Turn the lines starting at the one containing "You are a computer-use" and ending at the one containing "Instruction: Click the" into a JSON list of strings, with one string per line and blank lines omitted.

RECORD EXCERPTS:
• • • • •

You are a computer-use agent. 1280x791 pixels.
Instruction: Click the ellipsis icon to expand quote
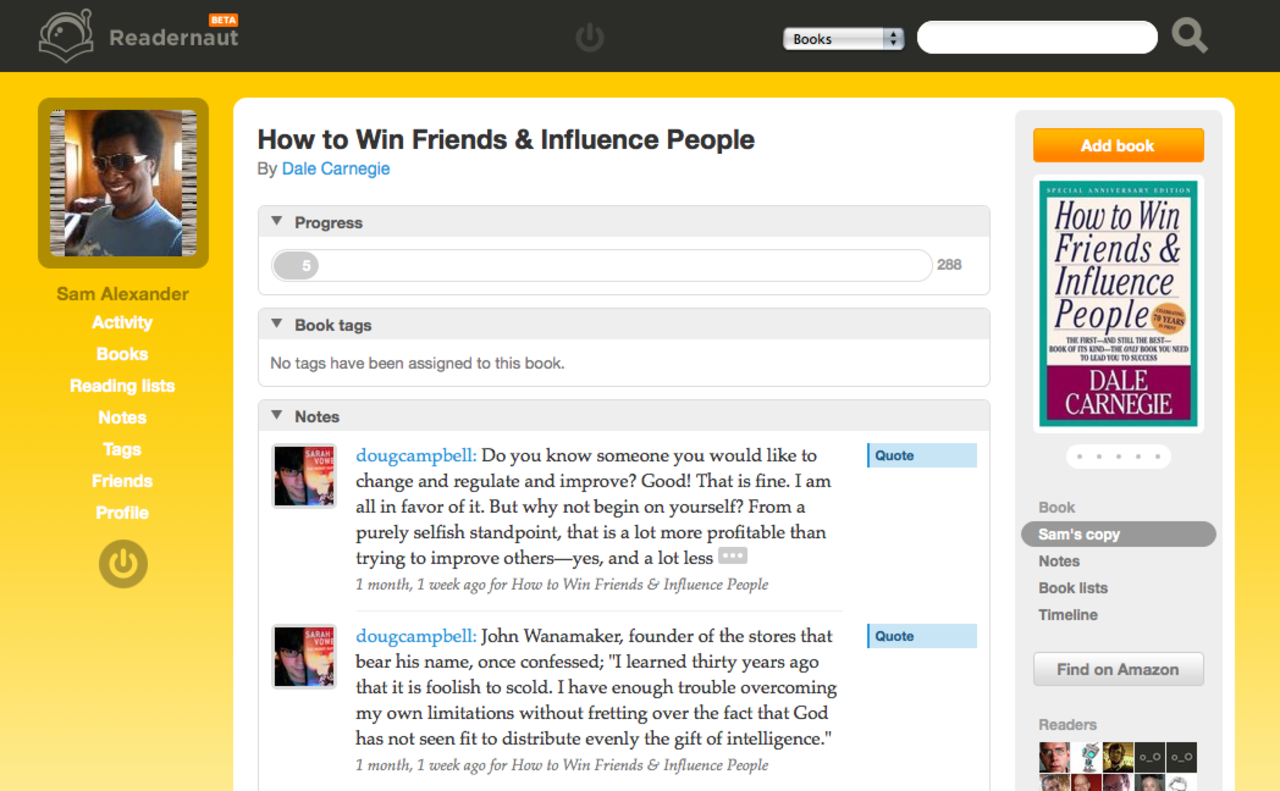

• • • • •

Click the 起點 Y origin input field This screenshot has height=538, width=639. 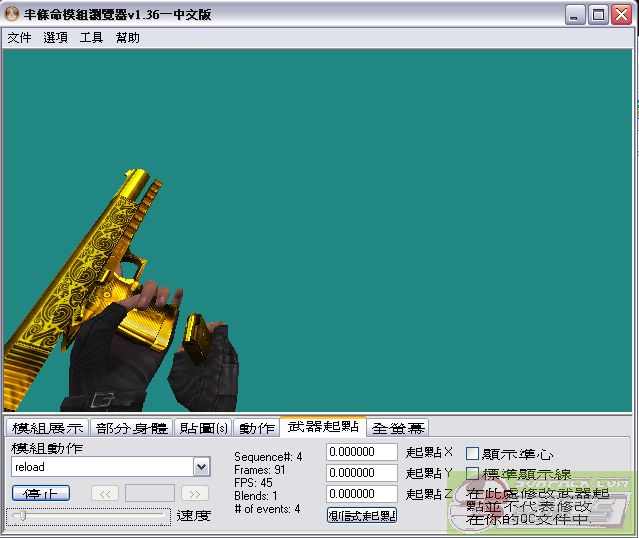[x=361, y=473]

• • • • •

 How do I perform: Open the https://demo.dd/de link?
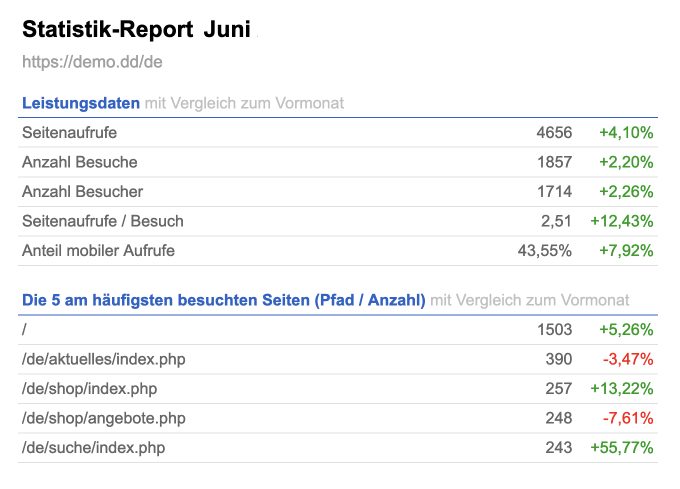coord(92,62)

• • • • •

SOLUTION TO THIS PROBLEM:
[
  "You are a computer-use agent. 1280x791 pixels.",
  "Instruction: Click the ellipsis icon to expand quote"
]